太原府君,讳凝,字叔恬,文中子亚弟也。贞观初,君子道亨,我先君门人布在廊庙,将播厥师训,施于王道,遂求其书于仲父。仲父以编写未就不之出,故六经之义代莫得闻。

  仲父释褐,为监察御史。时御史大夫杜淹谓仲父曰:子圣贤之弟也,有异闻乎?仲父曰:凝忝同气,昔亡兄讲道河汾,亦尝预于斯,然六经之外无所闻也。淹曰:昔门人咸存记焉,盖薛收、姚义缀而名曰《中说》。
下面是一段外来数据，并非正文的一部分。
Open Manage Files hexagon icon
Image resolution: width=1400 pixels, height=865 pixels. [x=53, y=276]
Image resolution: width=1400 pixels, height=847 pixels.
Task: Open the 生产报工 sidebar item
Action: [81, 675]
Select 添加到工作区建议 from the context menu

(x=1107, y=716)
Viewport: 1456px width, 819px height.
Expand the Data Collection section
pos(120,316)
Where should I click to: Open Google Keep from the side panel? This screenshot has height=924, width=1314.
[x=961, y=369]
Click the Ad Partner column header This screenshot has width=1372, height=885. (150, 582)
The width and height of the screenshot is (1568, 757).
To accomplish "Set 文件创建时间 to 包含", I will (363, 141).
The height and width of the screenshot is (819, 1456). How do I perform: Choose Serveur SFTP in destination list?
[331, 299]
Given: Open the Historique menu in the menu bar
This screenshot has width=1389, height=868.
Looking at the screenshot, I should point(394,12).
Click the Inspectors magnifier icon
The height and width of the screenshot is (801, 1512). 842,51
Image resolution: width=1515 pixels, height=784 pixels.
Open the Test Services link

兹书,天下之昌言也,微而显,曲而当,旁贯大义,宏阐教源。门人请问之端,文中行事之迹,则备矣。子盍求诸家?仲父曰:凝以丧乱以来,未遑及也。退而求之,得《中说》一百余纸,大底杂记不著篇目,首卷及序则蠹绝磨灭,未能诠次。

  会仲父黜为胡苏令,叹曰:文中子之教不可不宣也,日月逝矣,岁不我与。乃解印而归,大考六经之,而缮录焉。《礼论》《乐论》各亡其五篇,《续诗》《续书》各亡《小序》,推《元经》《赞易》具存焉,得六百六十五篇,勒成七十五卷,分为六部,号曰王氏六经。仲父谓诸子曰:大哉兄之述也,以言乎皇纲帝道,则大明矣,以言乎天地之间,则无不至焉。自春秋以来,未有若斯之述也。又谓门人曰:不可使文中之后不达于兹也。乃召诸子而授焉。

  贞观十六年,余二十一岁,受六经之义;三年,颇通大略。呜呼!小子何足以知之,而有志焉。

  十九年,仲父被起为洛州录事,又以《中说》授余曰:先兄之绪言也。余再拜曰:《中说》之为教也,务约致深,言寡理大,其比方《论语》之记乎?孺子奉之,无使失坠。

  余因而辨类分宗,编为十编,勒成十卷,其门人弟子姓字本末,则访诸纪牒,列于外传,以备宗本焉。且《六经》《中说》,于以观先君之事业,建义明道,垂则立训,知文中子之所为者,其天乎?年序浸远,朝廷事异,同志沦殂,帝阍攸邈,文中子之教抑而未行,吁可悲哉!空传子孙以为素业云尔。时贞观二十三年正月序。